たとえ入居者が不法に物件を占有していたとしても、オーナーが勝手に鍵を交換するなどして入居者を無理矢理追い出すことは法律上、禁止されています。そのような場合には、裁判所の手続を通じて入居者を強制的に退去させる必要があり、本稿ではこの手続を「強制退去」と呼ぶこととします。
上記で説明したとおり、入居者を強制退去させるためには、裁判所の手続を経る必要があります。具体的には、裁判所に「建物明渡請求訴訟」を提起して勝訴判決を取得し、その判決に基づいて強制執行手続を申し立てる必要があります。
もちろん、裁判所に「建物明渡請求訴訟」を提起して勝訴判決を取得するためには、一定の事情が必要です。
一般的には、以下のような事情を裁判所で主張して、それが認められれば勝訴判決を取得することができます(あくまでも一般的なケースを紹介しているだけですので、以下の事情がなければ絶対に勝訴判決が取得できないという趣旨ではありません。また、以下の事情があれば必ず勝訴判決が取得できるという趣旨でもありません)。
「賃貸借契約を解除したにもかかわらず入居者が出て行ってくれない」という主張を行う前提として、そもそも入居者との間で賃貸借契約を締結した事実を主張する必要があります。賃貸借契約書を証拠として裁判所に提出する必要がありますので、契約書は大切に保管しましょう。
賃貸借契約を解除するためには、オーナーと入居者との間の信頼関係が破壊されている必要があると考えられています。そのため、家賃滞納が1~2カ月程度の場合、信頼関係が破壊されているとまでは言えないとして、契約の解除が認められない可能性があります。
過去の裁判例をみると、家賃滞納が3カ月以上続いている場合には概ね契約解除が認められやすい傾向にありますが、滞納期間がそれよりも短い場合には契約解除を否定する裁判例も見受けられます。なお、契約内容や過去の滞納状況などを踏まえて滞納期間が3カ月未満でも契約解除を認める裁判例がないわけではありませんが、万全を期すために、家賃滞納が3カ月以上溜まってから契約を解除するのが一般的でしょう。

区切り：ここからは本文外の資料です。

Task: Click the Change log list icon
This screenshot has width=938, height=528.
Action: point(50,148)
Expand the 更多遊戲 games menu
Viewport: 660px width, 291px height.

家賃滞納が3カ月以上溜まれば自動的に契約が解除されるわけではなく、オーナーが入居者に対して契約を解除する意思を表示する必要があります。解除の意思を表示する方法は口頭でも構いませんが、後々裁判で争いになることを避けるために、特定記録郵便や内容証明郵便といった記録の残る方法を用いるのが一般的です。
また、「催告解除」を行う場合は、解除の意思表示と併せて「催告」を行うケースが一般的です。「催告解除」とは、「5日以内に滞納家賃を全額支払ってください」と履行を催促したにもかかわらず、入居者がそれでも滞納家賃を支払わない場合に契約を解除する方法を言います。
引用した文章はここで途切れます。